これまでファナックにはあまりオープンなイメージがなかったが、新システムは図のような仕組みになっているため、オープンプラットフォームとしてむしろパートナーエコシステムを積極的に広げていく考えだ。そこで筆者は会見の質疑応答で、「新システムは製造業向けIoT基盤のデファクトスタンダードになり得るか」と聞いてみた。その回答が冒頭の発言である。
オープンプラットフォームとしてのFIELD system
稲葉氏によると、ファナックがこれまで世界の製造業者に収めたCNCやロボットコントローラは350万台以上に及ぶという。例えば、これらをつなげるだけでも相当なインパクトになる。果たして思惑通り展開できるか。今後の動向を大いに注目しておきたい。
「メインフレームは10年後も相当数、使われ続けている」 (NEC 森茂雄 シニアエキスパート)
NECの森茂雄 シニアエキスパート
NECが先ごろ、業務システム構築基盤ソフトウェア「SystemDirector Enterprise」の新製品として、ソースコードなどからシステム内の資産を可視化して業務アプリケーション保守の効率化を支援する「SystemDirector Enterprise Asset Innovation Suite」と、設計書から帳票フォームとテスト用帳票データを自動生成して帳票開発の効率化を実現する「SystemDirector Enterprise for Report」の2種類を提供開始すると発表した。
同社クラウドプラットフォーム事業部シニアエキスパートである森氏の冒頭の発言はその発表会見で、とくにSystemDirector Enterprise Asset Innovation Suiteにおいてメインフレーム「ACOS-4」の既存ユーザーを対象としていることから、それに関連して筆者の質問に応じて今後のメインフレーム利用の動向について語ったものである。
SystemDirector Enterprise Asset Innovation Suiteは、開発・保守要員の高齢化や設計書の欠損のため、既存システムの保守や構築に多大な時間や費用が必要となっていたこれまでの課題に対し、ソースコードやシステム稼働状況などを分析し、可視化を行うツールである。
具体的には、実際に稼働している資産とそうでない資産の一覧化や、コンパイル時の資産間の引用関係(COBOLプログラムにおけるCOPY句の引用など)、実行時の資産間のアクセス関係(プログラムからデータベースへのアクセスなど)の可視化を実現。
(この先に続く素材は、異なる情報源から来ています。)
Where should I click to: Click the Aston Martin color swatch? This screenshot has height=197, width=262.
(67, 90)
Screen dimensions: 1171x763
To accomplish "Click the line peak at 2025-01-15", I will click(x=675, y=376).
また、資産の改修時に他の資産にどの程度影響を及ぼすかを可視化したり、プログラムの複雑度を数値として可視化することもできるとしている。
森氏によると、ACOS-4ユーザーは現在約400社で、そのうち2割がこのツールを適用すると見込んでいる。こう聞くと、その2割のユーザーは、いわゆるメインフレームによる既存システムをモダナイズする方向へ動き出すように受け取れるが、「今回のツールは、資産を可視化して保守を効率化することが目的で、その先にモダナイズへ動き出すかどうかはユーザーごとの判断になる」という。
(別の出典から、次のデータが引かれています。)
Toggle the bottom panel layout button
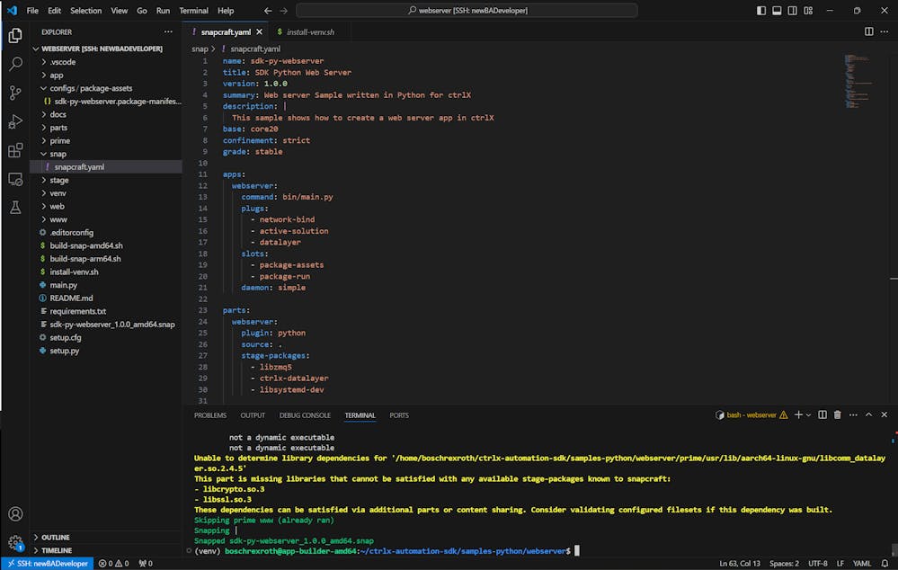 coord(777,11)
さらに同氏は個人的見解と前置きしたうえで、「ここ数年、メインフレームのユーザー数は毎年5%程度減少している感じで、今後もこの傾向は続くだろう。ただし、メインフレームは10年後も相当数のユーザーに使われ続けているのは間違いなく、ベンダーとしてはその保守を効率的に行うことが求められている」と語った。冒頭の発言はこのコメントから抜粋したものである。メインフレームの利用実態を垣間見た気がした会見だった。